Ms. Leang summarized the evidence relating to the testimony: There were no days off, meals were provided twice a day, and workers became thin and sick. The Chinese supervisors at the site had plenty of food and weekly banquets. Witnesses described their extreme exhaustion from the overwork and lack of nutrition. People had to continue work while sick or be accused of being the enemy, which caused workers to work until they collapsed, though they were thin and fatigued. Workers were infected by lice, had to drink water out of the same creek where they bathed. Blasting the tunnels on the site resulted in workers being seriously injured or killed from rock fragments because they could not run fast enough after the explosives were ignited. Installing the explosive into the rock was a method of execution, and no one cared about the health or safety of the workers. These assignments were tasked to people that they wanted to die. Workers were not free to leave the site and constantly monitored by squads of armed guards. Workers were not allowed to move freely, which led many to call this a prison without walls. Workers were required to finish the work quota, no matter how long it took.

Ms. Leang suggested that the most compelling evidence of enslavement is the documentary evidence on what happened to those who tried to escape. In one monthly report from 1978, sector troops found three enemies trying to escape from the airport location, the zone reported that troops fired shots, captured the workers, and that one of the captured workers had been sent to the reeducation place for interrogation.
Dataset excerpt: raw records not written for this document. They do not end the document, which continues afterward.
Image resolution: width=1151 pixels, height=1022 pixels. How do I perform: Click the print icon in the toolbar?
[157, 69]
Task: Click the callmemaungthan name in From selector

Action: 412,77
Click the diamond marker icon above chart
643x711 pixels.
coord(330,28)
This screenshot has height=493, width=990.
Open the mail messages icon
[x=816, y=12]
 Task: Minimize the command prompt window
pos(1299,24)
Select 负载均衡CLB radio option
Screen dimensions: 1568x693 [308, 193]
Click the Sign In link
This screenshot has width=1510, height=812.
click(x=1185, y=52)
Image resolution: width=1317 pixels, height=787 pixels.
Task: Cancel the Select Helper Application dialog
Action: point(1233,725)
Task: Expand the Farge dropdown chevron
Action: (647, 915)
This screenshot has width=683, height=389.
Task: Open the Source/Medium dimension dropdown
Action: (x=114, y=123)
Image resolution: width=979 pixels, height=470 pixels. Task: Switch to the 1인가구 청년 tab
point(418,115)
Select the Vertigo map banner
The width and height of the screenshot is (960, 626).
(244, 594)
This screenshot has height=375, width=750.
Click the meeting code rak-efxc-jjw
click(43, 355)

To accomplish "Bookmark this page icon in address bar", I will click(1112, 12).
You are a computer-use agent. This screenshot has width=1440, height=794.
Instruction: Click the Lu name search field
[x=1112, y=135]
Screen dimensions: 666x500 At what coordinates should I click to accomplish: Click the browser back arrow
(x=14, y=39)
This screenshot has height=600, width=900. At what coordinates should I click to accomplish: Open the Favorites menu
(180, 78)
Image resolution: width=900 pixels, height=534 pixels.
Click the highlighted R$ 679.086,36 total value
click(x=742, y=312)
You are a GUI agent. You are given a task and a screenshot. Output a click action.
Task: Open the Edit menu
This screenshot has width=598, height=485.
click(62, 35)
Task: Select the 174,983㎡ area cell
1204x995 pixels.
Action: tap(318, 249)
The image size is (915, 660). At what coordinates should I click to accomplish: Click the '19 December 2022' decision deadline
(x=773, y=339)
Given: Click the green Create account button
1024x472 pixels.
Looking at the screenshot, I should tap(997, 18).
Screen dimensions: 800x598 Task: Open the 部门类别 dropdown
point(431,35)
West Zone reports included a section on attempted escapes from worksites, and Northwest Zone reports also detailed the investigation, pursuit, shooting and execution of the “enemies” who tried to escape. Though these were different zones and different years, Ms. Leang noted that they all described the same response to escapees from the airport site.

Next, Ms. Leang reviewed the crimes and evidence related to the Tram Kok District in the Southwest zone. In 1977 and in 1978, the central committee honored the cooperative for its efforts to increase its production of agricultural product and held it out as a model for the rest of the country. In 1977, Nuon Chea and Khieu Samphan visited Tram Kok with Ta Mok and others. Witnesses testifying about Tram Kok included base people, new people, three former commune chiefs, a cadre who was district chief of hospital, detainees and guards, the district reeducation officer, and two former secretaries of the district. In addition to the witness testimony, there are hundreds of documents that indicate the crimes that happened there and corroborate the witness testimony.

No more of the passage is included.